Exercise details: Please give the part of the material that opens with the line containing "The image size is (1568, 784)." and runs through the end of the material, both ends included, as a numbered list with blank lines left out. Leave the pictures out of the answer.

──────── Material provided

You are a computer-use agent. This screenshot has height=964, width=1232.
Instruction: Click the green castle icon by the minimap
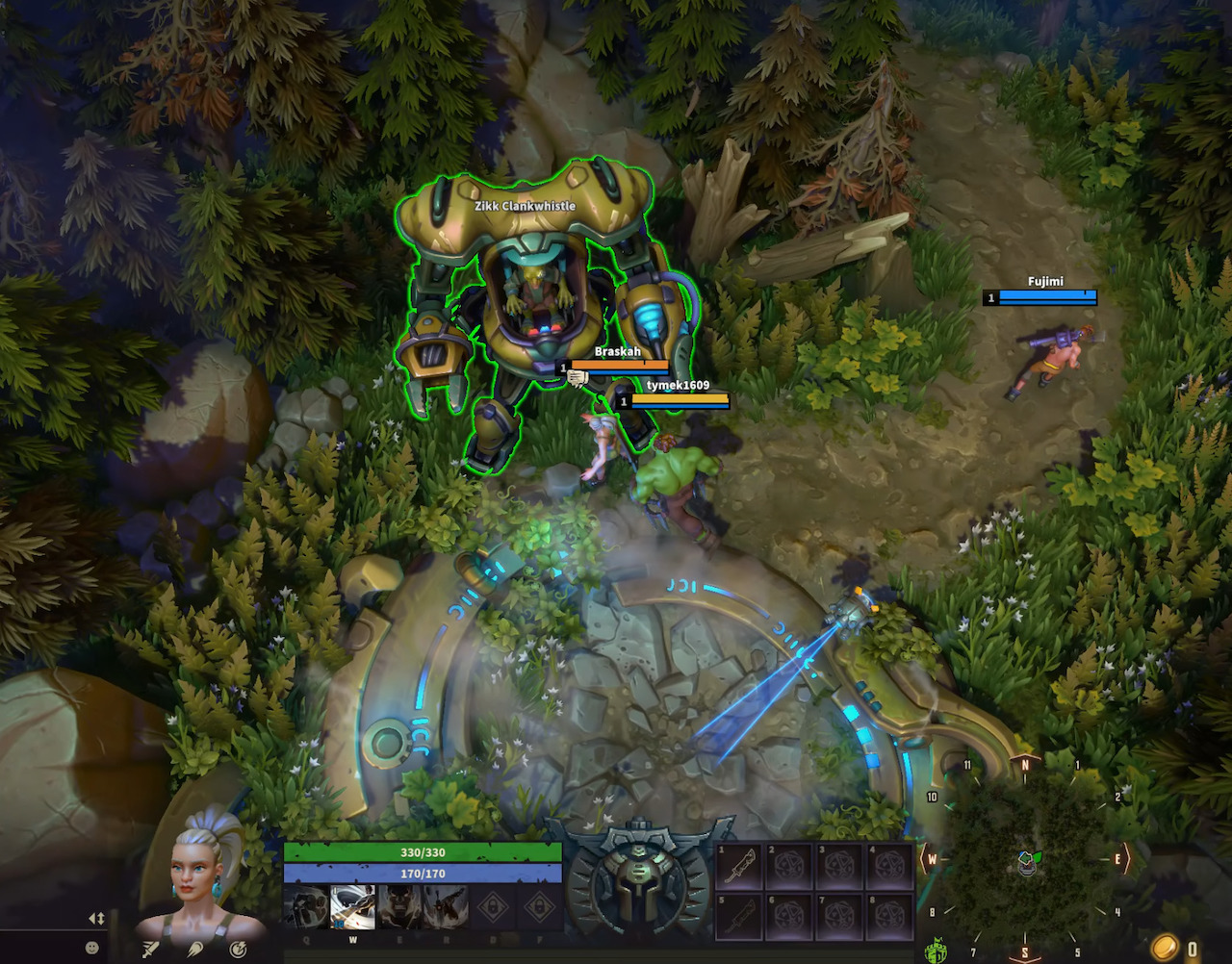(x=933, y=951)
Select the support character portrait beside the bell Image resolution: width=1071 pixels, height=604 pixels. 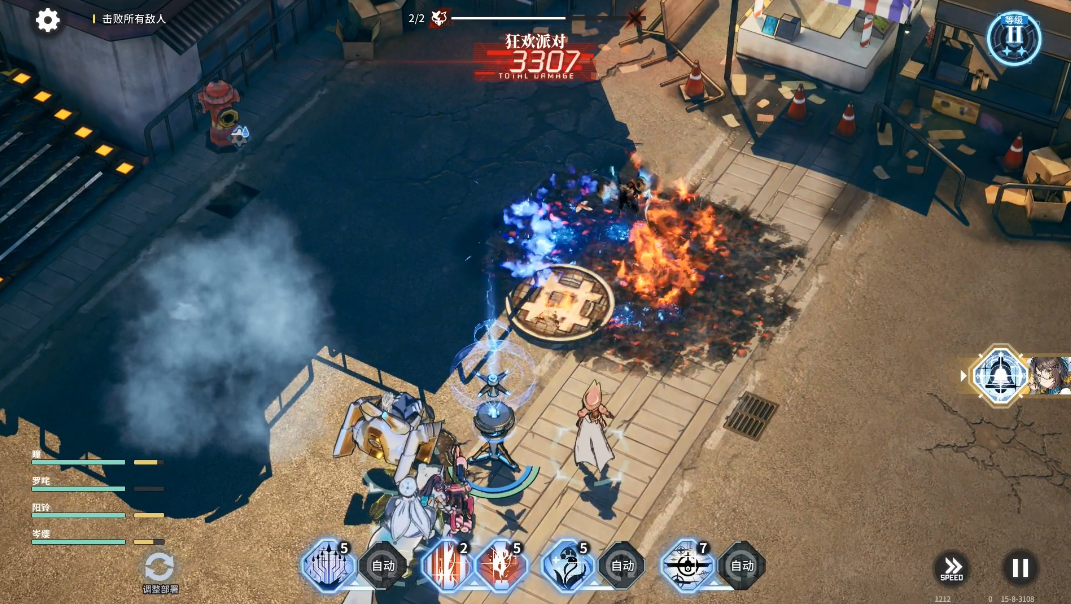click(x=1050, y=375)
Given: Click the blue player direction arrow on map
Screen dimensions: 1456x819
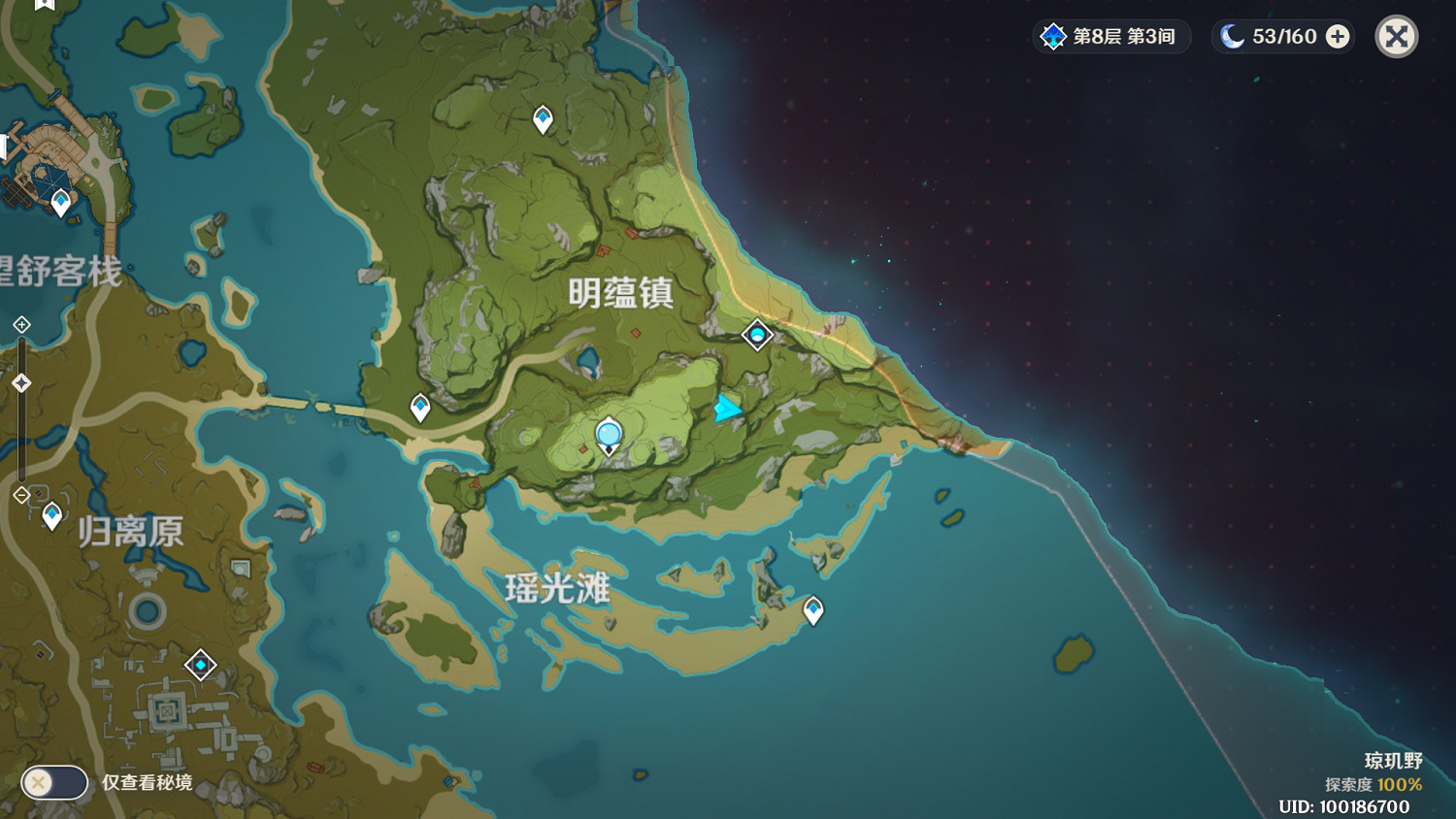Looking at the screenshot, I should click(x=726, y=410).
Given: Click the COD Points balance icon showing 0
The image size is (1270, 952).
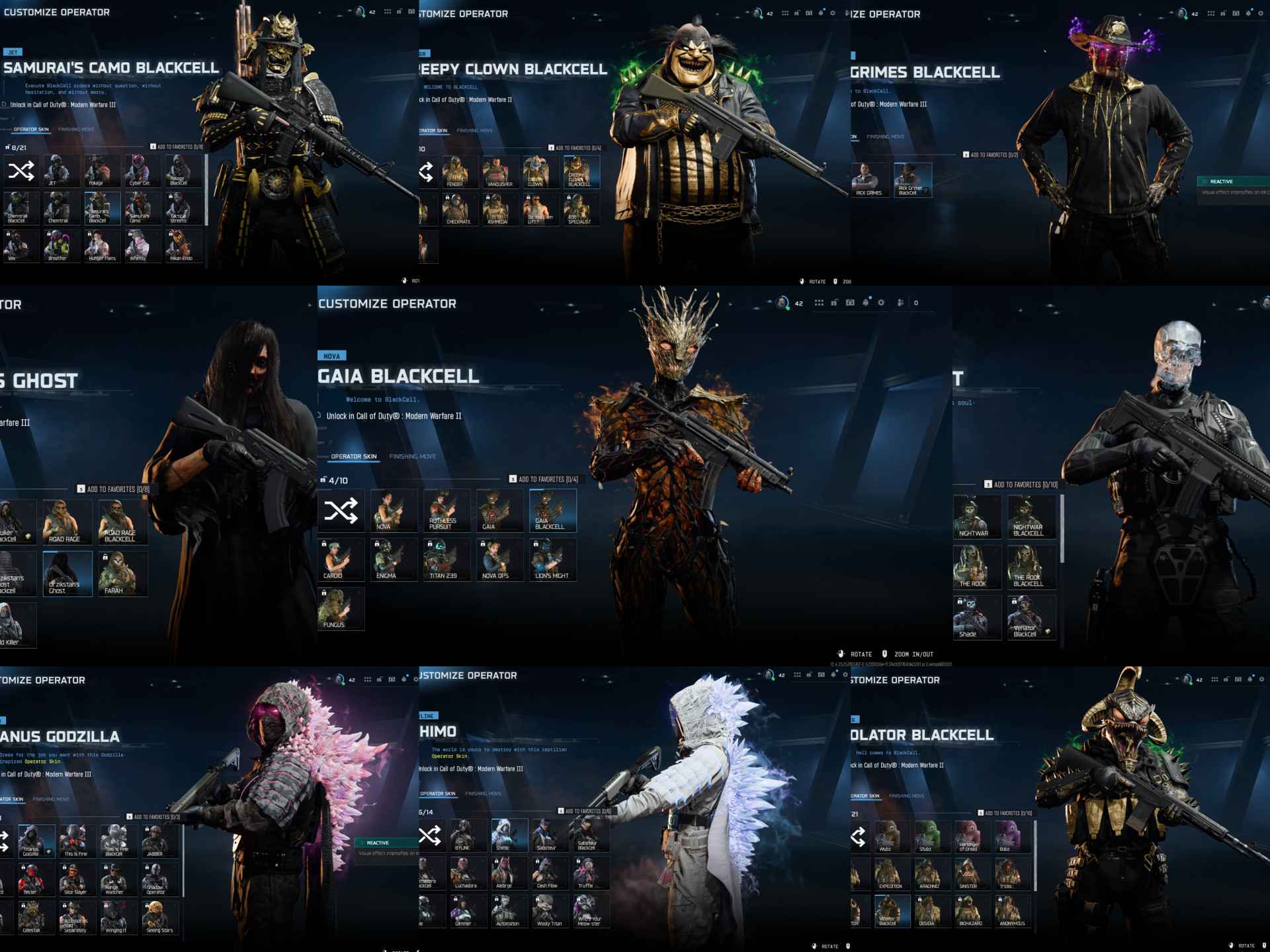Looking at the screenshot, I should coord(916,303).
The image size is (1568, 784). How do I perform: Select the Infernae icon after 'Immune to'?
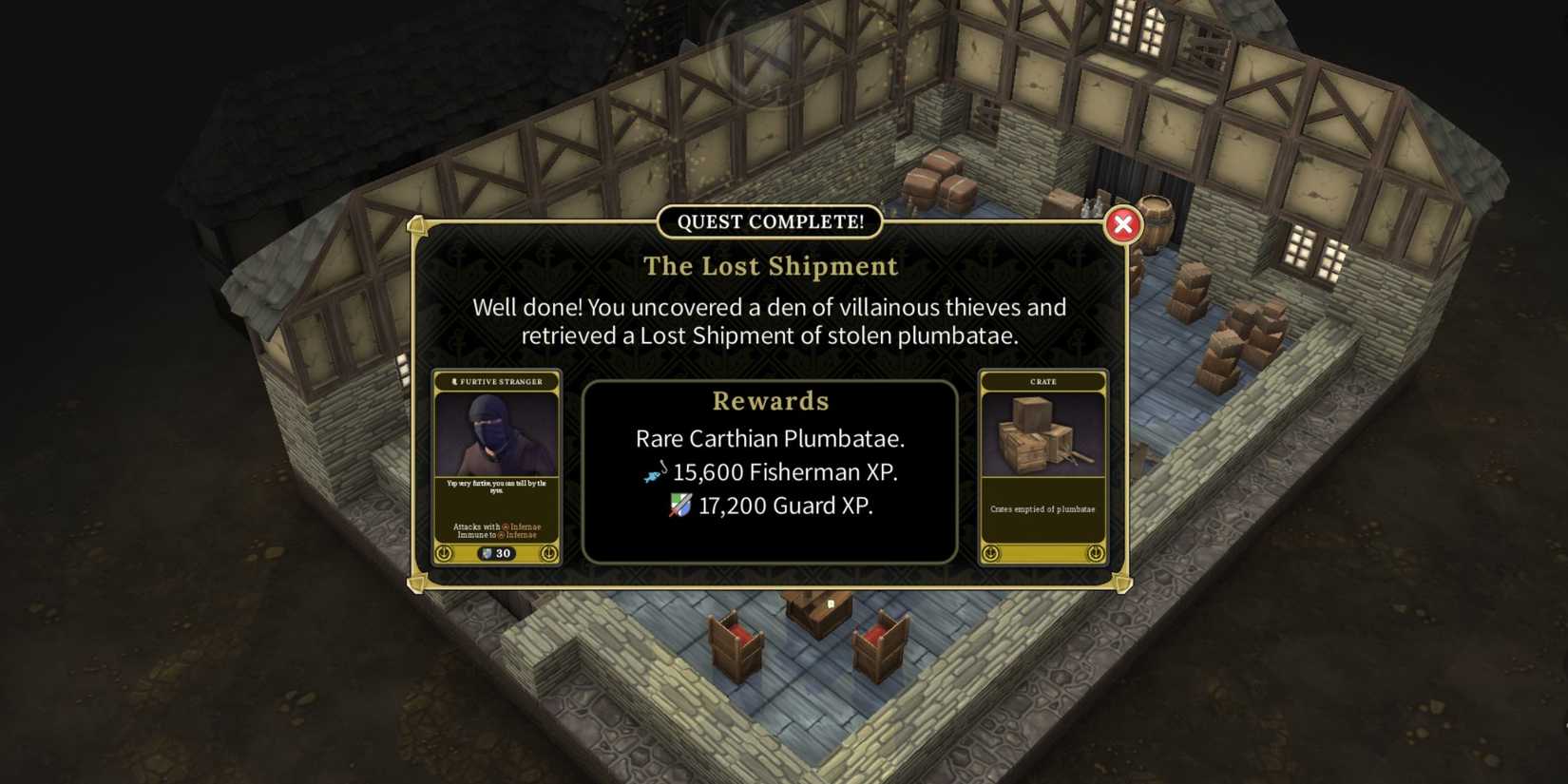pos(500,535)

────────────────

Full answer:
1. The image size is (1568, 784). How do I perform: Select the Infernae icon after 'Immune to'?
2. pos(500,535)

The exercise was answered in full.